Board officials say that forces them to stop providing services the state doesn't specifically require them to provide.
The state mandates that parents in child protection cases have access to an attorney if they can't afford one. The reasoning is that having a child is a fundamental right, and the state infringes on that right when it takes away custody, even temporarily.
“When kids are in limbo and not sure what's supposed to be happening next, it really does create a lot of insecurity and anxiety in that child.”Gail Chang Bohr, Children's Law Center of Minnesota
Attorneys help parents navigate and understand what is a highly complex area of the law. Attorney Gail Chang Bohr heads the Children's Law Project, which advocates on behalf of children in the foster care system. She says without attorneys who understand this kind of law, there will be delays.

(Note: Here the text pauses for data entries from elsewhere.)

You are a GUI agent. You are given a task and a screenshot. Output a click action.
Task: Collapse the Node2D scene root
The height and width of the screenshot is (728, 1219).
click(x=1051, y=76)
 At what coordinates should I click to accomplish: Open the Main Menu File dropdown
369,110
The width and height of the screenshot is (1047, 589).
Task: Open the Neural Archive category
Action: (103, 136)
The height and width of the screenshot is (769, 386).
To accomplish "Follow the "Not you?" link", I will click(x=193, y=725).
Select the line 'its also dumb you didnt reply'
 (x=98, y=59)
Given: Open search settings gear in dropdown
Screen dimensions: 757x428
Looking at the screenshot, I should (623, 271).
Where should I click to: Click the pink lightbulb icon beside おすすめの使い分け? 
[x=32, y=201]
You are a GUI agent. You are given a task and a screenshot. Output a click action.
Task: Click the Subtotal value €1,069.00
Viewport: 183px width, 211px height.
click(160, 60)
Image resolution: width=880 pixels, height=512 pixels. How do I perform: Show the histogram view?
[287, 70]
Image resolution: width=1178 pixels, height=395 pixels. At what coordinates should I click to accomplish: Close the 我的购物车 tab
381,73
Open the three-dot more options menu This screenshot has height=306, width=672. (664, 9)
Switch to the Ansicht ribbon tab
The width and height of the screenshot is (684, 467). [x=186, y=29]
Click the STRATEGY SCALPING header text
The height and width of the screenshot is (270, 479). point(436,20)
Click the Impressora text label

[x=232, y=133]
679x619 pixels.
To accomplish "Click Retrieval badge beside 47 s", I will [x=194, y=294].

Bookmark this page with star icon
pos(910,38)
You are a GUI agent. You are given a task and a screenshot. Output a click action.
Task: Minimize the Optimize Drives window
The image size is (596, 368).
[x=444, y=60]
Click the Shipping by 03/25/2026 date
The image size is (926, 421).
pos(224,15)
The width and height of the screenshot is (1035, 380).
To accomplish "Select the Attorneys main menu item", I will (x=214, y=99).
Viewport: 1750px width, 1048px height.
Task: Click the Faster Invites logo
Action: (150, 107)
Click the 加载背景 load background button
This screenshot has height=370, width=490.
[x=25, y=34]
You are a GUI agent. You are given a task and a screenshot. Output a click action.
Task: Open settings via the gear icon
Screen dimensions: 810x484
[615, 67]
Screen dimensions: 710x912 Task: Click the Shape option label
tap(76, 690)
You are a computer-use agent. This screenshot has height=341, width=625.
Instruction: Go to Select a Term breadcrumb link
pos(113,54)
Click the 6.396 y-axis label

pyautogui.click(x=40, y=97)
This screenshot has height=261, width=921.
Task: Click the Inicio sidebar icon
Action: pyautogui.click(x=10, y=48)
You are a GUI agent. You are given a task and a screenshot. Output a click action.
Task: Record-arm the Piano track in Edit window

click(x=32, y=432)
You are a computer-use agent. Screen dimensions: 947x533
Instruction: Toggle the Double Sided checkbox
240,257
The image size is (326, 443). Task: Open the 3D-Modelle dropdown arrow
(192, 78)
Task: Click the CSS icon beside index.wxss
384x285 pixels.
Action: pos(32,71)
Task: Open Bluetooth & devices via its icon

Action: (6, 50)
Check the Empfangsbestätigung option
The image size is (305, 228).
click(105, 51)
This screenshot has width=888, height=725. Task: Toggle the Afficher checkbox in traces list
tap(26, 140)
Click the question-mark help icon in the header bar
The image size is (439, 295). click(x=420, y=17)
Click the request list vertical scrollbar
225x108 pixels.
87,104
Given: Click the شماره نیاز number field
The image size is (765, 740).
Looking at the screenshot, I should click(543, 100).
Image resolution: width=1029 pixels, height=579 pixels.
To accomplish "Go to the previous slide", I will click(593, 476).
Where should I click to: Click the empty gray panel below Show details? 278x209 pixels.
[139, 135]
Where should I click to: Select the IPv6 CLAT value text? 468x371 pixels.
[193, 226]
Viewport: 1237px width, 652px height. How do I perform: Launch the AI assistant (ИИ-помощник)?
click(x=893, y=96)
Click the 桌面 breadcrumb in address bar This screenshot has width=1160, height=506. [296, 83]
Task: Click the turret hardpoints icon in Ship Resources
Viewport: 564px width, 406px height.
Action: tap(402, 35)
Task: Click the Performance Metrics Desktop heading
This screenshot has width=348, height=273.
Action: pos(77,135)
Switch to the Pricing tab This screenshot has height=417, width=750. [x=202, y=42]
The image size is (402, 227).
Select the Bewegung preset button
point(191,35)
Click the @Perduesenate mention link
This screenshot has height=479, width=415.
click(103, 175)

"Those delays aren't good for kids. They're not good for anybody, but specifically for kids," said Bohr. " When kids are sitting out there in limbo and not sure what's supposed to be happening next, it really does create a lot of insecurity and anxiety in that child."
Yet while the state mandates parents have access to an attorney, it doesn't mandate that the Board of Public Defense provide that service.
The state's chief public defender, John Stuart, says his office has no choice but to step back from representing these parents. He says legislative budget cuts have shrunk his staff by 15 percent.
"Public defenders have job descriptions that are written into statute, and they say we represent the minor in juvenile court if they're over 10. We don't represent the parents. So reluctantly, we're going to say that we don't represent the parents anymore," Stuart said.
Judges may appoint other attorneys to represent parents in child protection cases, but Minnesota law is silent as to whom. Last week, the state court administrator wrote Minnesota's chief judges that the law is also vague on who will pay for those attorneys. It's likely the courts will turn to the counties to pick up the tabs.
Keith Carlson is executive director of the Minnesota Intercounty Association, which represents Minnesota's 13 largest counties. He says counties are getting squeezed, too.
The Legislature imposed caps on property taxes and cut funding for public defenders, an expense the state agreed to pay for during the early 1990s.
"At that time we gave up state aid, dollar for dollar, assuming the cost for public defender services," Carlson said. "So we believe we've already paid for this and that funding obligation now resides with the state. And consequently, the state is ultimately the party that should be paying for it."
When asked recently about who should pay, Gov. Tim Pawlenty responded this way.
"Well we're six months away from another legislative session, so I'm sure this is a topic that will come up during the next session," answered Pawlenty.
Judges may order counties to pay for these services, but there's nothing in the law that says counties must pay immediately.
In fact, one statute says that if a judge orders a county to pay for a service that wasn't in the budget, the county may refuse to pay that cost until the next fiscal year.
Getting attorneys for these parents in what is a highly complex area of law -- and no pay for six months -- could be a hard sell.
So while officials dispute who has to pay for these services, those at the heart of these cases -- children -- will wait longer in the limbo that is foster care, not knowing whether they'll be going home soon or up for adoption.